- _Task to complete_:
Please take the records that follow and repeat exactly the lines starting with the line with "The width and height of the screenshot is (756, 784)." and going on through the line with "The height and width of the screenshot is (739, 885).".

- _Extracted data_:
____________________
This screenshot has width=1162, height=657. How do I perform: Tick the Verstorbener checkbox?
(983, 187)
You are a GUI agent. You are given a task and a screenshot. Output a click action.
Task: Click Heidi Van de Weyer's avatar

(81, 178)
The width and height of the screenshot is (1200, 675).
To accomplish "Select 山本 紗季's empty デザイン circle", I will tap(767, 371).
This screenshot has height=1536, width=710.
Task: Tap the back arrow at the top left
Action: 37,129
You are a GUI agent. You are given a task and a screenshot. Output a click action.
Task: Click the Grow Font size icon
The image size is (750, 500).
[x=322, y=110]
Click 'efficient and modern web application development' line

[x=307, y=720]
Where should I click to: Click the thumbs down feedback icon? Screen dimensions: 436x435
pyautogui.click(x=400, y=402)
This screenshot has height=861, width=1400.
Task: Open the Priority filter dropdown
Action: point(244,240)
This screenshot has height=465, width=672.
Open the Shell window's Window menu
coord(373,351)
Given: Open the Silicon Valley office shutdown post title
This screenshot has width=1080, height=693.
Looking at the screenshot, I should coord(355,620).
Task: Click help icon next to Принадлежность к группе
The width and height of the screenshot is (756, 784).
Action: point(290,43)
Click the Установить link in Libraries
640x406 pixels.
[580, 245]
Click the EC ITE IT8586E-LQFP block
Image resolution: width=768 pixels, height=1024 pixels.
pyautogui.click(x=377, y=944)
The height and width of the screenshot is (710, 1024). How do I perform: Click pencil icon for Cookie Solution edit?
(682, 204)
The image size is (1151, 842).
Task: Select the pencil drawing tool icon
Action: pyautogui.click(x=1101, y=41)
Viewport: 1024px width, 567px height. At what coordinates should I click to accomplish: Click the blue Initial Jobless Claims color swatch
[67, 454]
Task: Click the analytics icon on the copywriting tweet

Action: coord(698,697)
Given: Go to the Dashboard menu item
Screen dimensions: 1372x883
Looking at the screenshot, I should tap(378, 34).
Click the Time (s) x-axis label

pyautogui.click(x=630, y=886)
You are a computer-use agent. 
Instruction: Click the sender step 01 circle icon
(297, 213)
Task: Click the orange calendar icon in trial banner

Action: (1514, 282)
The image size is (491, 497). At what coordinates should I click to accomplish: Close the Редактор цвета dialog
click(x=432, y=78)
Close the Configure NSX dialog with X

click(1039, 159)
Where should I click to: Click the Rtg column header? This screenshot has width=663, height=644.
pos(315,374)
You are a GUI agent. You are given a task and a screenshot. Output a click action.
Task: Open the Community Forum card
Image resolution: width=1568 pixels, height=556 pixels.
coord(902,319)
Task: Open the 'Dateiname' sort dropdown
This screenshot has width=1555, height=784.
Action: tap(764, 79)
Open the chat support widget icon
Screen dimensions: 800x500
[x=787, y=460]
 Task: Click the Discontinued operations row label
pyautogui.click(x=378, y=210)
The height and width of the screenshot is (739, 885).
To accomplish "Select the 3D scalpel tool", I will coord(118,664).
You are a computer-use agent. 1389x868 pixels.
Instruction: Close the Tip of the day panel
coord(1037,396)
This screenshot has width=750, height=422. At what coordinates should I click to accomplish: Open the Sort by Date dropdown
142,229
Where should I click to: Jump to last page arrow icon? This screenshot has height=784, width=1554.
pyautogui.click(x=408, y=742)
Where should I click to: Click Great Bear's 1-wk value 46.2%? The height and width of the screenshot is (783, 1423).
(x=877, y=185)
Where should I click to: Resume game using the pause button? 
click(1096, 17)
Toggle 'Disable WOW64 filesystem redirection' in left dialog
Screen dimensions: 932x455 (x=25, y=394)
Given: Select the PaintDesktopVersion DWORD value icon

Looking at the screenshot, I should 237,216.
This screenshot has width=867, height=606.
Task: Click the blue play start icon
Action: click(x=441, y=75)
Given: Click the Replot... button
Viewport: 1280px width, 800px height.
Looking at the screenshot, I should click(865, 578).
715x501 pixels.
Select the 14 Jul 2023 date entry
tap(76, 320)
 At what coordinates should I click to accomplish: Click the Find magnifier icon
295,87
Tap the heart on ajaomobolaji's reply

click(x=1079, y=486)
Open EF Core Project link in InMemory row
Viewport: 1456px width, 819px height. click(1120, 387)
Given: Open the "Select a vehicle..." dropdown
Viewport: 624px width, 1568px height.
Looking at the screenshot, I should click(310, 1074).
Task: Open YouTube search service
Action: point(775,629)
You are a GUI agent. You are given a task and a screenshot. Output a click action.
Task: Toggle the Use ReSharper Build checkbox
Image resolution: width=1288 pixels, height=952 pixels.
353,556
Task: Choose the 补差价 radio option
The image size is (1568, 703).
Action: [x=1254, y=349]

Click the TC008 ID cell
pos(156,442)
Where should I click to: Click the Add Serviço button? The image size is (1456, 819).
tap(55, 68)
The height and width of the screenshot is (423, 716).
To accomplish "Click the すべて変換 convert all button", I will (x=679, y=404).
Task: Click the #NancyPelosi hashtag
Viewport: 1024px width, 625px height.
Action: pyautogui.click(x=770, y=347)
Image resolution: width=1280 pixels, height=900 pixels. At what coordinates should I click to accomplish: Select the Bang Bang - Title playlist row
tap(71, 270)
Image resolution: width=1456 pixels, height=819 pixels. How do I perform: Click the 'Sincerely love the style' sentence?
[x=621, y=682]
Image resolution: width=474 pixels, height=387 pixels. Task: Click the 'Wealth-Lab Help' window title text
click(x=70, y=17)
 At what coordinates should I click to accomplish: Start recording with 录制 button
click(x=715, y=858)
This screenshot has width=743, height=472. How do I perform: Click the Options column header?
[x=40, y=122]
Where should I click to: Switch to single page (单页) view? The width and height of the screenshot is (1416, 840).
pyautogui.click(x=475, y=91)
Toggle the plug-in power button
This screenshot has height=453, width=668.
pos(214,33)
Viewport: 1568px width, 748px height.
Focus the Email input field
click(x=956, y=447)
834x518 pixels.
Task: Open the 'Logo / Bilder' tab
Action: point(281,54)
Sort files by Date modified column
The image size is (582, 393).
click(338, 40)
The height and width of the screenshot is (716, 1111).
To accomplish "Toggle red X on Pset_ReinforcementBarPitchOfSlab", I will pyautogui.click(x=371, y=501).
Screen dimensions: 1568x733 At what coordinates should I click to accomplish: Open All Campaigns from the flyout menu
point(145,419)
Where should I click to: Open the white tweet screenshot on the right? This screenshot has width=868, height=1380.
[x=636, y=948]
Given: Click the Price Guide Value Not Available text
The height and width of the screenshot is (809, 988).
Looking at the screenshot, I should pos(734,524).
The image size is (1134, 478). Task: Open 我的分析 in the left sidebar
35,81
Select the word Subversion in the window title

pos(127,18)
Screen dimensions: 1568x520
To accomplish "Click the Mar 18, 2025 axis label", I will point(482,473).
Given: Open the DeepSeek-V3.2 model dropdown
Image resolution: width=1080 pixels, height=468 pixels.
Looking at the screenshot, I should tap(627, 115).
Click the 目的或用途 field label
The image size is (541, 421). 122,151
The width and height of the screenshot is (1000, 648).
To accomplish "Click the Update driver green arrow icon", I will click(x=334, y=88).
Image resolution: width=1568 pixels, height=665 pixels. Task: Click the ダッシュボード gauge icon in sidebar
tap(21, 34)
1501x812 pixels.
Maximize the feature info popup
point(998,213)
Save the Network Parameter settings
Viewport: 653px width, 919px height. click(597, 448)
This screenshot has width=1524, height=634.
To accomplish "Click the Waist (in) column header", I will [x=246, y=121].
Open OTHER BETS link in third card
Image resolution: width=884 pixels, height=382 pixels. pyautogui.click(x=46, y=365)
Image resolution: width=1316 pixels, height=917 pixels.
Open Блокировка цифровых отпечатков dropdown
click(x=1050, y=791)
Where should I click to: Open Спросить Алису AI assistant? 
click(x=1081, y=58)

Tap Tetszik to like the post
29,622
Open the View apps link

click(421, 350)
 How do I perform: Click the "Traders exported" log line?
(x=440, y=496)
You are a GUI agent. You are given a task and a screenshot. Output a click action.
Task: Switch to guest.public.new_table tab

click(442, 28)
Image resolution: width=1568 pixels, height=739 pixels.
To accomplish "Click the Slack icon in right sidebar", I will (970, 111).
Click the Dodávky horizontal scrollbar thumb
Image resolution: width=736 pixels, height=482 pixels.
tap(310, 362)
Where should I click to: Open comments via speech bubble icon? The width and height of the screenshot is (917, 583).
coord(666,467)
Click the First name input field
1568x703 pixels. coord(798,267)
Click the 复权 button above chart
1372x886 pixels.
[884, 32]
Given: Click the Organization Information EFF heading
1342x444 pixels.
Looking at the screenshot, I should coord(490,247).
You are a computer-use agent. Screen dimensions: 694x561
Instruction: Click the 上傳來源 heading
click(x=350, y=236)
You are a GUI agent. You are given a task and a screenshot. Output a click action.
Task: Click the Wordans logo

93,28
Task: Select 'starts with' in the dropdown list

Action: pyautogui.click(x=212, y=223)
____________________
- _Answer section_:
The width and height of the screenshot is (756, 784).
Action: point(290,43)
Click the Установить link in Libraries
640x406 pixels.
[580, 245]
Click the EC ITE IT8586E-LQFP block
Image resolution: width=768 pixels, height=1024 pixels.
pyautogui.click(x=377, y=944)
The height and width of the screenshot is (710, 1024). How do I perform: Click pencil icon for Cookie Solution edit?
(682, 204)
The image size is (1151, 842).
Task: Select the pencil drawing tool icon
Action: pyautogui.click(x=1101, y=41)
Viewport: 1024px width, 567px height. At what coordinates should I click to accomplish: Click the blue Initial Jobless Claims color swatch
[67, 454]
Task: Click the analytics icon on the copywriting tweet

Action: coord(698,697)
Given: Go to the Dashboard menu item
Screen dimensions: 1372x883
Looking at the screenshot, I should tap(378, 34).
Click the Time (s) x-axis label

pyautogui.click(x=630, y=886)
You are a computer-use agent. 
Instruction: Click the sender step 01 circle icon
(297, 213)
Task: Click the orange calendar icon in trial banner

Action: (1514, 282)
The image size is (491, 497). At what coordinates should I click to accomplish: Close the Редактор цвета dialog
click(x=432, y=78)
Close the Configure NSX dialog with X

click(1039, 159)
Where should I click to: Click the Rtg column header? This screenshot has width=663, height=644.
pos(315,374)
You are a GUI agent. You are given a task and a screenshot. Output a click action.
Task: Open the Community Forum card
Image resolution: width=1568 pixels, height=556 pixels.
coord(902,319)
Task: Open the 'Dateiname' sort dropdown
This screenshot has width=1555, height=784.
Action: tap(764, 79)
Open the chat support widget icon
Screen dimensions: 800x500
[x=787, y=460]
 Task: Click the Discontinued operations row label
pyautogui.click(x=378, y=210)
The height and width of the screenshot is (739, 885).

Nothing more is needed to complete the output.